Okay, so this also kind of relates to your previous questions of things I wish I’d known earlier or little tips I can give.
In terms of colour, I really think you need to have a plan before you start creating your guide. I did not and now I need to go back and fix a lot of my design stuff that I did early on.
I was kind of just you know, adding colour ad hoc all over the place. My advice would be to choose two or three colours, that are based around your school colours, and stick with them for that whole kind of overall look of your page. It just makes everything look more uniform, more professional, less distracting.
And if you look at any of my old pages, yeah, I definitely have to go back and I’m all over the place. Now that I’ve refined it a bit more, you can see the massive difference. So my tip is once you’ve chosen your perfect colour shade from the colour wheel for your boxes, I think you can see that on the screen, then you can write down a specific colour number, like it gives you an actual number.
I have the colours that I’m going to use on post it notes at my desk and, you know, recorded down in my diary and everything, so I use the exact shade I want from.

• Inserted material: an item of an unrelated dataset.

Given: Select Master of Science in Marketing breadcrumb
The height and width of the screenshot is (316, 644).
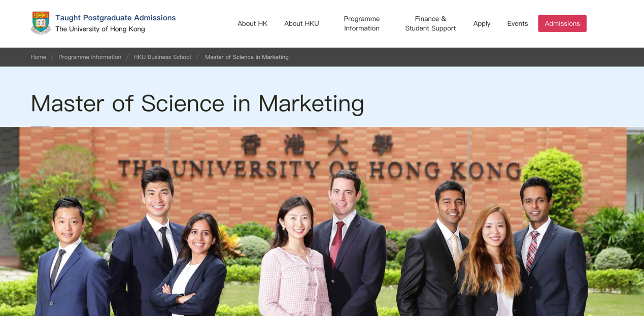Looking at the screenshot, I should pyautogui.click(x=247, y=57).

I had a palette of green, blue, and yellow. So instead of trying to find that exact, and going over the wheel, I just type in the actual shade number, and it’s all done perfectly, and everything looks so much better. So that’s my big design tip.
That’s a good one. And what has been, in your view, the most positive outcome from implementing LearnPath at the school?
From my point of view, I love that we have a really secure, uniform approach to the curation of information. In the past, we had tried various kind of Pathfinder software which was really complex to use. Then I think we moved to something like, we were using Pinterest, but then they made everyone need an account to look at Pinterest.
That was no good for our students. So we’d actually been looking around for a curation tool that was data secure, that integrated into our LMS’s and into our systems, and LearnPath has just ticked all those boxes for us.
I really love the way it brings students back to Oliver. So, if they’re looking at a slider and they want to look at a print book, it’s taking them back into Oliver, showing them the location of that book. And it’s giving them skills they need for study after they finish high school.
It’s been a really positive experience for the teachers and the students and for me.
Wonderful. Laurel, thanks so much!
Thanks for having me. It’s been great chatting.